Last week Moody’s gave a shock to the U.S. Will it deliver a jolt to Italy?

Italy’s sovereign credit rating is due for a review by Moody’s Investors Service on Friday, with the possibility that the eurozone’s third-largest economy could get downgraded to junk.

Moody’s last rated Italy Baa3 with a negative outlook, the lowest possible investment-grade rating. And in September, Italian Prime Minister Giorgia Meloni rolled out a budget with a looser fiscal stance that includes payroll tax cuts.

Italy’s debt-to-GDP ratio is the second highest in the eurozone, behind only Greece, at 141.7 at the end of 2022, and way above the European Union average of 83.5.
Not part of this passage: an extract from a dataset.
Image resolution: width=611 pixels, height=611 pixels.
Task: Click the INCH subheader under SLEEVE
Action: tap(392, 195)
And the Group of Seven member is not likely to grow itself out of the debt burden anytime soon. Fitch, for instance, only forecasts a modest pickup in GDP growth, to 1% in 2024 and 1.3% in 2025, from the acceleration of NextGenerationEU spending.
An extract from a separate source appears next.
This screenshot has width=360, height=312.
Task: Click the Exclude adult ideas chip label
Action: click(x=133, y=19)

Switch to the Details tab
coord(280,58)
That said, the other rating agencies over the last month have affirmed Italy at investment grade, and in fact S&P and Fitch have Italy at BBB, which is the second-lowest investment-grade rating.
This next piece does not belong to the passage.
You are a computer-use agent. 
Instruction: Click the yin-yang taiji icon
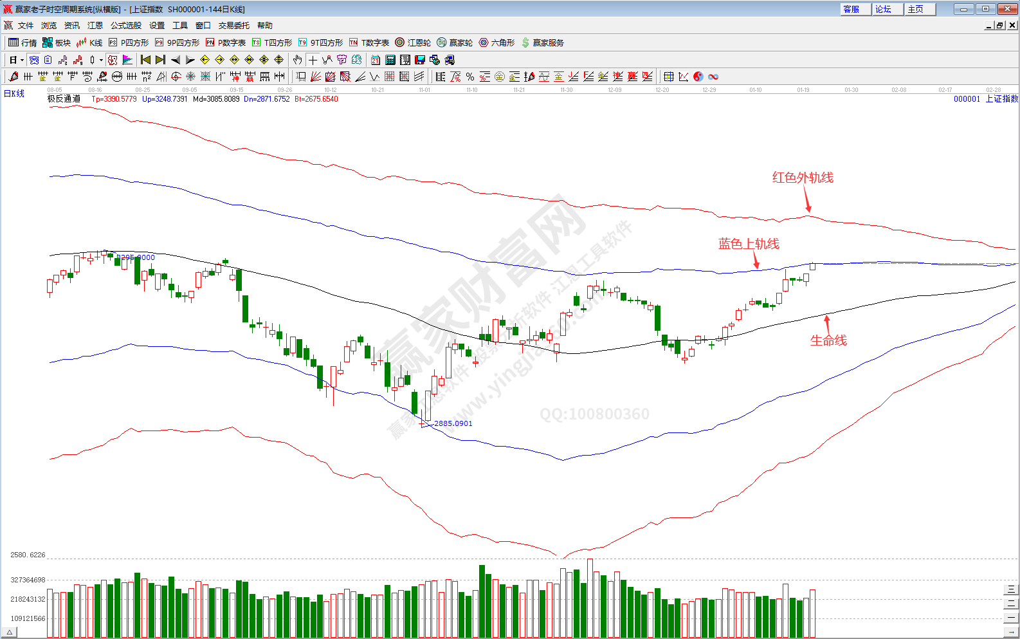[698, 77]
According to Deutsche Bank, if Moody’s were to downgrade Italy, there would be the widest dispersion between agencies since Ireland nearly a decade ago. That said, Moody’s does have a stricter stance vs. the others on Portugal and Spain, and last Friday gave a negative outlook to the U.S.

The market is not overly concerned at the moment. The gap between the yields on Italian and German 10-year bonds, 179 basis points on Thursday, was as wide as 206.3 basis points in early October, according to Tradeweb.